- **What this task involves**: Pull out every line below holding the word "will".
-------
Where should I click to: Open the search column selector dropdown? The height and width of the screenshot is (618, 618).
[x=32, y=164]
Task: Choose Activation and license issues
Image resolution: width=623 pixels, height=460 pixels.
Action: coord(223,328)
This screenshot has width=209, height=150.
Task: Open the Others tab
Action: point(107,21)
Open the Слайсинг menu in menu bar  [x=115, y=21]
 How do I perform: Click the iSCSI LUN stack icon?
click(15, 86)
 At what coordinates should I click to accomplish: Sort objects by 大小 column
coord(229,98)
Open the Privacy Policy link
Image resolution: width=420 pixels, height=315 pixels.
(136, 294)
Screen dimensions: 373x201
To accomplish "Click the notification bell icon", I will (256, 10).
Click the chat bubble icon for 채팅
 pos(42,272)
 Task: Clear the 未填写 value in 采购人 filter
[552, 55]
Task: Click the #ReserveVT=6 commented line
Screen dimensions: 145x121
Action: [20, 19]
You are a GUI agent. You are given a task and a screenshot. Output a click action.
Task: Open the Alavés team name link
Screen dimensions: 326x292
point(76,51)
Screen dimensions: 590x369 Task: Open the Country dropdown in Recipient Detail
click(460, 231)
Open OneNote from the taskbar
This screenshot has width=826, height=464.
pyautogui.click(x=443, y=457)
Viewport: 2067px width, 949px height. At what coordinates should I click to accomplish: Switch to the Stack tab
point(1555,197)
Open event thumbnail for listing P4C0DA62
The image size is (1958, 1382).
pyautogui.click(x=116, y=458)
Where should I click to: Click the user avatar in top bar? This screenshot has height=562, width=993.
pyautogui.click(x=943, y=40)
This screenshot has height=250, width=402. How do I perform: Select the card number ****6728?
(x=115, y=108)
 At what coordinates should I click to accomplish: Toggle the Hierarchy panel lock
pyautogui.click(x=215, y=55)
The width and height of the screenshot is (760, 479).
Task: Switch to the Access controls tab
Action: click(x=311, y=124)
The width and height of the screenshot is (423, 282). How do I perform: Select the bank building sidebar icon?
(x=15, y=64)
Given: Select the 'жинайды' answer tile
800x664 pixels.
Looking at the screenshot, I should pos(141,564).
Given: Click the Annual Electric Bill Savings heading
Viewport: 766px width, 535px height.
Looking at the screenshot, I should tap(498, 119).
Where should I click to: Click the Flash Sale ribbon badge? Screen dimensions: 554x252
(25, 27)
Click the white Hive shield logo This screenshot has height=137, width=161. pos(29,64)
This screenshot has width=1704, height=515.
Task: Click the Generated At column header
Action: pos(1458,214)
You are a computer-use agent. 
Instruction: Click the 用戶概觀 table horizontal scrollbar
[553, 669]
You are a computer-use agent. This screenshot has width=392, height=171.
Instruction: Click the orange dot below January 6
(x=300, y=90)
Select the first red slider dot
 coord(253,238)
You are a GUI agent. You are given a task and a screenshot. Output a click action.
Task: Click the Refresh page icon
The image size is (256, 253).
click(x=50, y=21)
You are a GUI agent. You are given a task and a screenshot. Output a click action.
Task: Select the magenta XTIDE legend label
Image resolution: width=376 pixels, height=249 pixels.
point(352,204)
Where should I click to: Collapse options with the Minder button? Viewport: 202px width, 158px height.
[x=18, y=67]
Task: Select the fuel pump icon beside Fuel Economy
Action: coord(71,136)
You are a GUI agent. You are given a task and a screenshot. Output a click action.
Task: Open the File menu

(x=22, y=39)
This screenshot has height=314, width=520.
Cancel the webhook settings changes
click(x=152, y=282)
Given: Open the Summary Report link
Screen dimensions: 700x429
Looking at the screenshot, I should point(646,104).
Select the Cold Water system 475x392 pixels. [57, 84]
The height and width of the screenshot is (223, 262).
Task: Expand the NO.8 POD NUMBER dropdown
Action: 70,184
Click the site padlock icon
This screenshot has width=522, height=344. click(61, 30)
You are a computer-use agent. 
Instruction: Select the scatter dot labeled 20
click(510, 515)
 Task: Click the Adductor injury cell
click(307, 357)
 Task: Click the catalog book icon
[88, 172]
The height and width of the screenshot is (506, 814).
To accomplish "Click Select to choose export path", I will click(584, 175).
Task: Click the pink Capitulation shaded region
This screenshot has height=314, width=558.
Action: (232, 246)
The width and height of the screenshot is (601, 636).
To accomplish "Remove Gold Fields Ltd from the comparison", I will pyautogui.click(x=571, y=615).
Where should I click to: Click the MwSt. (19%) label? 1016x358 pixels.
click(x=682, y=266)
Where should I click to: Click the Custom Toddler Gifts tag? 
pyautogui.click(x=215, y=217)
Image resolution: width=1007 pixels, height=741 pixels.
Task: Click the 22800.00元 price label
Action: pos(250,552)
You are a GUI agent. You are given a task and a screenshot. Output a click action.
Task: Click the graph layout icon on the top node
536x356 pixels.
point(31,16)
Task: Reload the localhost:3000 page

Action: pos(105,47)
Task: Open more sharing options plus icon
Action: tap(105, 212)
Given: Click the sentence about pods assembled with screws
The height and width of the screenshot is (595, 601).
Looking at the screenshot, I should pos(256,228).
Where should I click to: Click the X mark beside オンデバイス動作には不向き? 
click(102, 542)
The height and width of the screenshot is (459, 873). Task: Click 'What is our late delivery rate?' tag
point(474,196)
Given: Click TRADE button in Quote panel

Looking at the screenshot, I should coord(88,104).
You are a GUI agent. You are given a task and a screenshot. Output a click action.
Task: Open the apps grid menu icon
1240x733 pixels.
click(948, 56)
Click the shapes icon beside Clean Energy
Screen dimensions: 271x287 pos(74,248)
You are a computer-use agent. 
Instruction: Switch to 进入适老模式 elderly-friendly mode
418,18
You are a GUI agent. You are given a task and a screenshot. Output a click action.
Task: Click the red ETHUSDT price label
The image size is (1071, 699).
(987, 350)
-------
- **Solved exercise**:
To accomplish "Click the notification bell icon", I will (256, 10).
To accomplish "Click Select to choose export path", I will click(584, 175).
To accomplish "Remove Gold Fields Ltd from the comparison", I will pyautogui.click(x=571, y=615).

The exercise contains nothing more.